FIGURE 7:

Cldn4 C-terminal amino acids are required for efficient biosynthesis and/or trafficking to the plasma membrane. (A) MDCK II cells stably coexpressing CLIP cldn4 and SNAP cldn4(-3) were labeled first only for CLIP cldn4 localization with either JF549 CLIP-ligand, followed by CLIP-cell block and CLIP-cell 505* (left panels) and second, only for SNAP cldn4(-3) using JF549 SNAP-ligand, SNAP-cell block, and SNAP-cell 505* and fixed at 0, 3, and 6 h (right panels). Fluorescence analysis shows clear lateral membrane staining of new 505*-labeled cldn at 3 h only for full-length cldn4. (B) When SNAP- and CLIP-tagged cldns in coexpressing cells are labeled in the same cell with JF549 CLIP cell ligand and SNAP-cell 505* before and after blocking, old cldns localize identically, independent of the presence of the three C-terminal amino acids, but new CLIP cell cldn appears at cell contacts before SNAP cell cldn4(-3).

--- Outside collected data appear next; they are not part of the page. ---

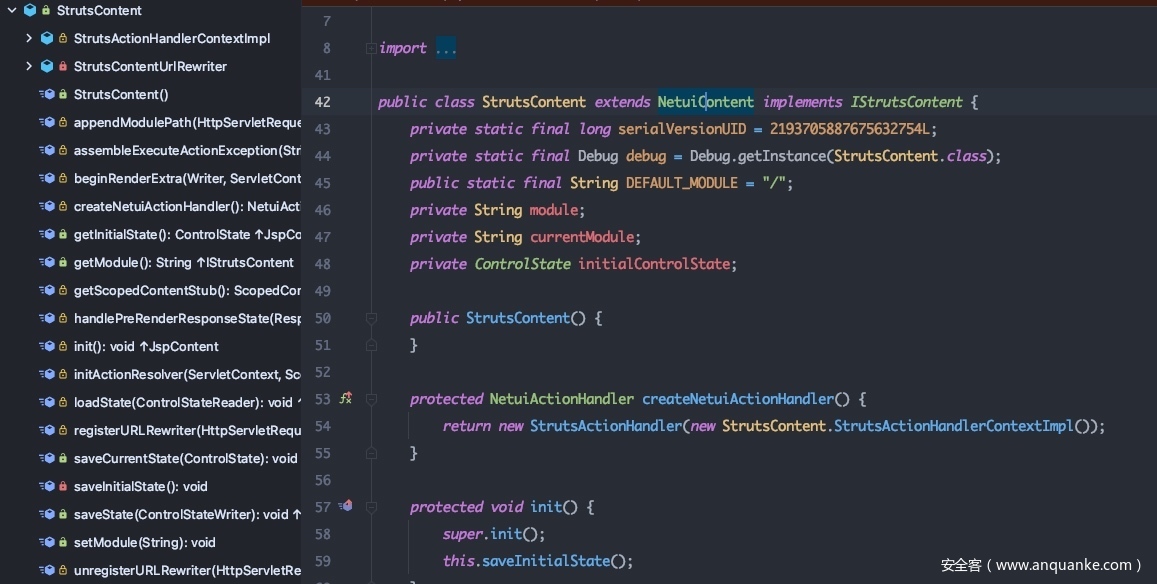Click method icon beside saveInitialState(): void
1157x584 pixels.
click(47, 486)
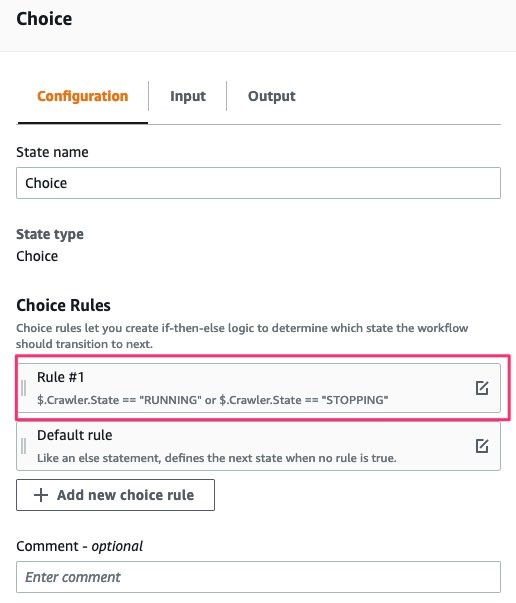Click the Choice panel title at top
Viewport: 516px width, 603px height.
pyautogui.click(x=44, y=19)
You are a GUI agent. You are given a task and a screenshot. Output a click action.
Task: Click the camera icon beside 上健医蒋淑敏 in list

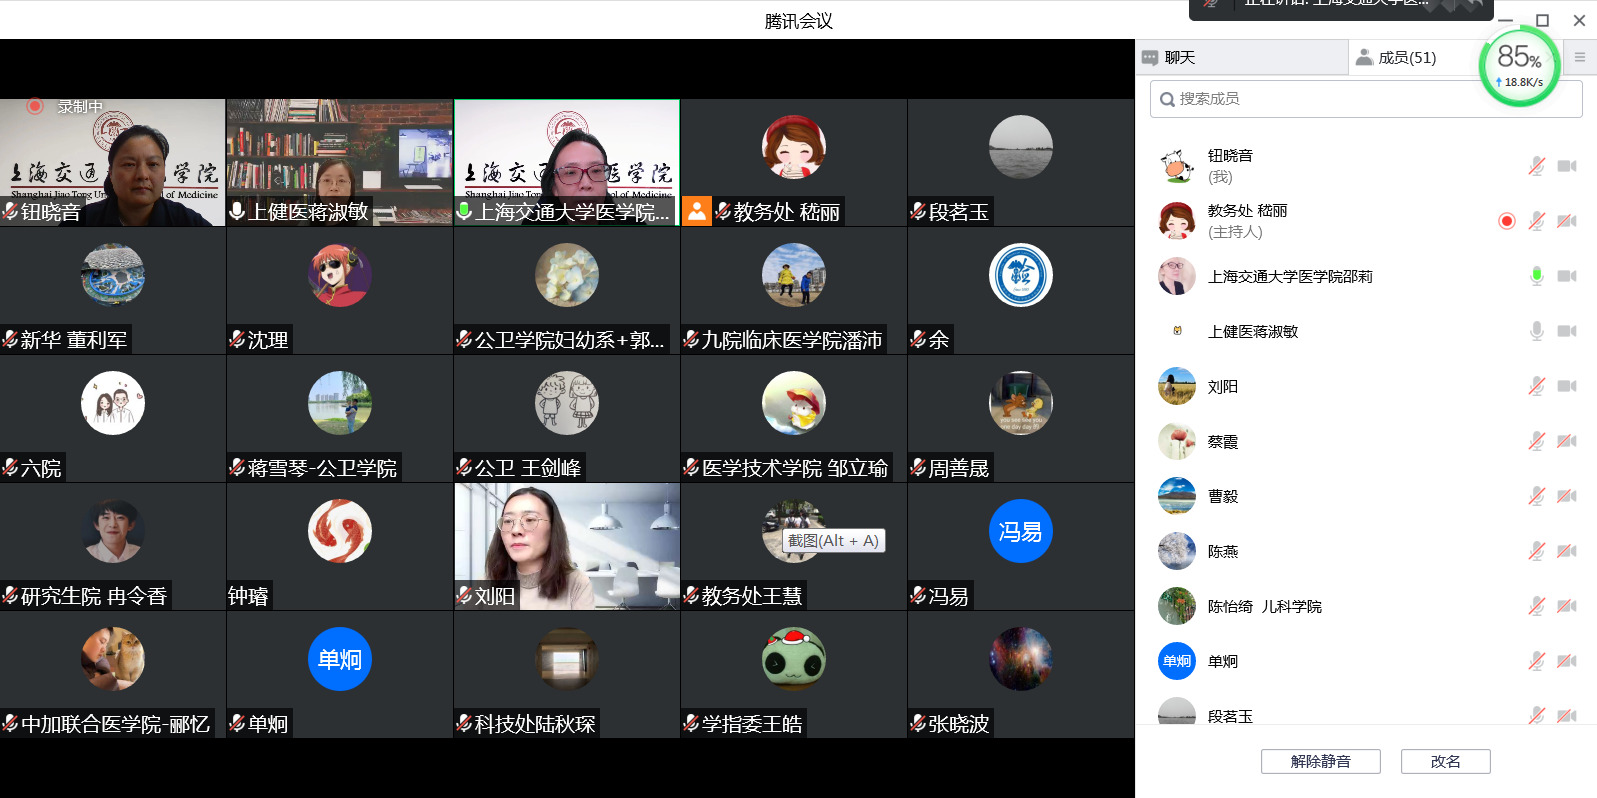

This finding is quantified by line scanning in C. (D) Comparison of decay in fluorescent JF549-labeled CLIP cldn4 and SNAP-cell 505* SNAP cldn4(-3) in the same cells reveals that SNAP cldn4(-3) is more stable than full-length cldn4; these results are quantified in E. (F) Coexpression of GFP-LNXp80 and SNAP cldn4 reveals colocalization in intracellular vesicles.